起業・副業

新規事業を立ち上げるための【事業計画の作り方】

会社から新規事業を検討しろと言われたけど、何をすればよいのかわからない

起業のために事業計画を考えたいけど、何から考えればよいのかわからない

このように悩んでいる人は少なくないと思います。

事業計画とは、簡単にいうと、以下の3つをセットにしたものです。

  • 事業コンセプト
  • 事業の実行計画
  • 上記に基づいた財務計画

私はサラリーマン時代に新規事業計画を何度か作りましたし、起業してからも何度か事業計画を作ってきました。

そうした経験を踏まえて、事業計画の作り方・立て方をこの記事で紹介していきます。

会社で新規事業を作る際や、独立して自分の事業を作る際に活用できます。

事業計画を立てる前の準備

事業計画を立てる前に問うべきことが2つあります。

1つは事業ビジョン、もう1つはWill-Can-Mustです。

事業ビジョンを立てる

新規事業を考えるときは、新規事業が目指すビジョンを明確にします。

新規事業なんて、儲かればよいんでしょ?

こんなふうに考える人も多いかもしれませんが、「私はこのビジネスで金儲けをします」とだけ言っても、多くの人を巻き込むのは難しいのが現実です。

そこで、ビジョンが必要になってきます。

ビジョンを立てる目的は次のとおりです。

  • 事業が目指す目的地が明確になる
  • ステークホルダーが協力する理由を作る

事業が目指す目的地が明確になると、個々の方針をブレずに決められるようになります。

たとえば、ビジョンが「人材マッチングビジネスを通じて地域社会の発展に貢献する」だとすると、事業の基盤となる地域以外での活動は、必然的にスコープから外れることになります。

言い換えると、ビジョンを明確にすることは、やらないことを決めることにもつながるのです。

また、ビジョンにはステークホルダーが協力する理由を作る効果もあります。

先ほども書いたような「お金を儲けます」という話だと、お金を目当てにした人しか集まらなくなりますが、そうした人たちはお金だけでつながる関係になってしまいます。

ビジョンを明確にすることで、志を同じにした仲間を集めることができ、より強固な共同体を形成することができます。

事業におけるWill-Can-Mustを整理する

Will-Can-Mustとは、それぞれ「やりたいこと」「できること」「するべきこと」を表します。

「やりたいこと」とは、ビジョンに描いた実現したいことともつながります。

事業を通じて実現したい未来のことです。

「できること」とは、現状のリソースでできることです。

新規事業を立ち上げるときに使えるリソースには、どのようなものがあって、そのリソースにはどのような強みと弱みがあるのかという観点で考えます。

ただし、「できること」を狭く捉えて制約にしてしまうのは考えものです。

現時点で「できること」だけを考えると、発想が広がらなくなってしまい、魅力のない新規事業になってしまうこともあるからです。

「するべきこと」とは、事業が解決すべき顧客の課題です。

全ての事業は、顧客が持つ何らかの課題解決につながっているはずです。

- - - -

課題 A
記録の中で文字列「pixels」を含む行を数え、その数だけを答えてください。
以下の記録は、上の文書とは関係がありません。

データ一覧
- - - -

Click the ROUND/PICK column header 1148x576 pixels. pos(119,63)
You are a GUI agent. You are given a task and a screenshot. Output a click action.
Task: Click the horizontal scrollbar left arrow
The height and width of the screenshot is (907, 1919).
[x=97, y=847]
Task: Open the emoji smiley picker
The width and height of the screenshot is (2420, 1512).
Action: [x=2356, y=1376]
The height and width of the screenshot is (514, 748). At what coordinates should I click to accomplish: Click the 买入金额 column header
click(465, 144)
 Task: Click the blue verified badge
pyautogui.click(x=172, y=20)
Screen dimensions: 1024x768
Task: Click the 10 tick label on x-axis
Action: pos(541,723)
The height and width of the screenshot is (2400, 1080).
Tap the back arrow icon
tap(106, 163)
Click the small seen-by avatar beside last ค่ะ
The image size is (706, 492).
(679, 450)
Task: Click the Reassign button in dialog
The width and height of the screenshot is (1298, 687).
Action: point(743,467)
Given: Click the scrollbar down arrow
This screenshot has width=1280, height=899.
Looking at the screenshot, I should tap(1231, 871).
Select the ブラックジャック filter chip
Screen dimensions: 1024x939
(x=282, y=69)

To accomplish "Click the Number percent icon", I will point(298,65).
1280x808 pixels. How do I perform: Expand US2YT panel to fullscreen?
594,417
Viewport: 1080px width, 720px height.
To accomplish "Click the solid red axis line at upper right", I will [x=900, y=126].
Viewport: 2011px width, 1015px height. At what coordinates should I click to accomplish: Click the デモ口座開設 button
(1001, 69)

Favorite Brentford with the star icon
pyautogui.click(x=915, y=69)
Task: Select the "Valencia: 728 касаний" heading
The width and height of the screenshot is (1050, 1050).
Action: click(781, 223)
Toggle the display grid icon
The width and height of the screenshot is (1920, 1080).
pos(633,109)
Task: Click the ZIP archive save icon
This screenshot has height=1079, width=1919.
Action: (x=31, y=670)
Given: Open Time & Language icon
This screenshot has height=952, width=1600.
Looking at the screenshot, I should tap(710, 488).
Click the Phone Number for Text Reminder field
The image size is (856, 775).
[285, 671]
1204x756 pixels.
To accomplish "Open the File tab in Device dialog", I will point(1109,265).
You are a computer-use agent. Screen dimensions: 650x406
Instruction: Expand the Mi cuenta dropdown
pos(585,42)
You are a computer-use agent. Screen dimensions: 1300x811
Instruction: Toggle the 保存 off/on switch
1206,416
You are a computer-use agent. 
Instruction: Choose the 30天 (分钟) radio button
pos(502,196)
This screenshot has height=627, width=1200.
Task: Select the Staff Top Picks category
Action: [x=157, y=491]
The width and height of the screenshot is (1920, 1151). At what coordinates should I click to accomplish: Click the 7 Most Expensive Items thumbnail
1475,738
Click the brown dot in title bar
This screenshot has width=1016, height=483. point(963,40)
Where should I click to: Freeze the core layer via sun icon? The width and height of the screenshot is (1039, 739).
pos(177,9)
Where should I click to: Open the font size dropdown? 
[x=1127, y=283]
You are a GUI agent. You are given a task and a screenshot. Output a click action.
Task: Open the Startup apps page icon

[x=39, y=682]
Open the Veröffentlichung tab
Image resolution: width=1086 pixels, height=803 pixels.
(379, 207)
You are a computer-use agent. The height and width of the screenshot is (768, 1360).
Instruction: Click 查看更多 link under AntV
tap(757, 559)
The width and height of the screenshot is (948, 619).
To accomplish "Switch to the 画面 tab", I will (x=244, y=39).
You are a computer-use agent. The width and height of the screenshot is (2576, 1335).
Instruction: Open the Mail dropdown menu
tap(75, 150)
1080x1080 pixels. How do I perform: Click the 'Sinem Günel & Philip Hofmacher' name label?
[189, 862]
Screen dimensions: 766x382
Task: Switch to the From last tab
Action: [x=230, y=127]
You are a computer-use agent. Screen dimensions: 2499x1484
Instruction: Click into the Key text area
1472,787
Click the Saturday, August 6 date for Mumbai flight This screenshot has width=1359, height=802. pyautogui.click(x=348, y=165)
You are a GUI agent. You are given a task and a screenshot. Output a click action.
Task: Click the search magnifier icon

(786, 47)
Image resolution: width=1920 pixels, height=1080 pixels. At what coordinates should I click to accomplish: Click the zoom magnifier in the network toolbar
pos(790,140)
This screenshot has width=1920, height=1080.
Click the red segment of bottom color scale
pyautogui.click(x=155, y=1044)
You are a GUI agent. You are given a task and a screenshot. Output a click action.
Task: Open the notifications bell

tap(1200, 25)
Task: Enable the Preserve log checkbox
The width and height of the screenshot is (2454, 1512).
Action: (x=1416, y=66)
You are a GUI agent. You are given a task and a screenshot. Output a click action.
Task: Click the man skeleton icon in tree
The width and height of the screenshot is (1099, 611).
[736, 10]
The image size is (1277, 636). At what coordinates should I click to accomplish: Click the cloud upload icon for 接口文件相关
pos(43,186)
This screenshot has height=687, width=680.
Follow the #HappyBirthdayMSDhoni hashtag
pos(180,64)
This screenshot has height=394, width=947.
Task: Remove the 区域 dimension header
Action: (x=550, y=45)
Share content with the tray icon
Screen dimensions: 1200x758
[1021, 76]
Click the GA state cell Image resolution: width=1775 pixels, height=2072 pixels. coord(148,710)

- - - -

課題 B
事業計画の文書の「事業計画を立てる前に問うべきことが2つあります。」から「そこで、ビジョンが必要になってきます。」までを、両端も含めて書き直し、その際に「金儲け」を「利益追求」に置き換えてください。

最終結果 A
7

最終結果 B
事業計画を立てる前に問うべきことが2つあります。

1つは事業ビジョン、もう1つはWill-Can-Mustです。

事業ビジョンを立てる

新規事業を考えるときは、新規事業が目指すビジョンを明確にします。

新規事業なんて、儲かればよいんでしょ?

こんなふうに考える人も多いかもしれませんが、「私はこのビジネスで利益追求をします」とだけ言っても、多くの人を巻き込むのは難しいのが現実です。

そこで、ビジョンが必要になってきます。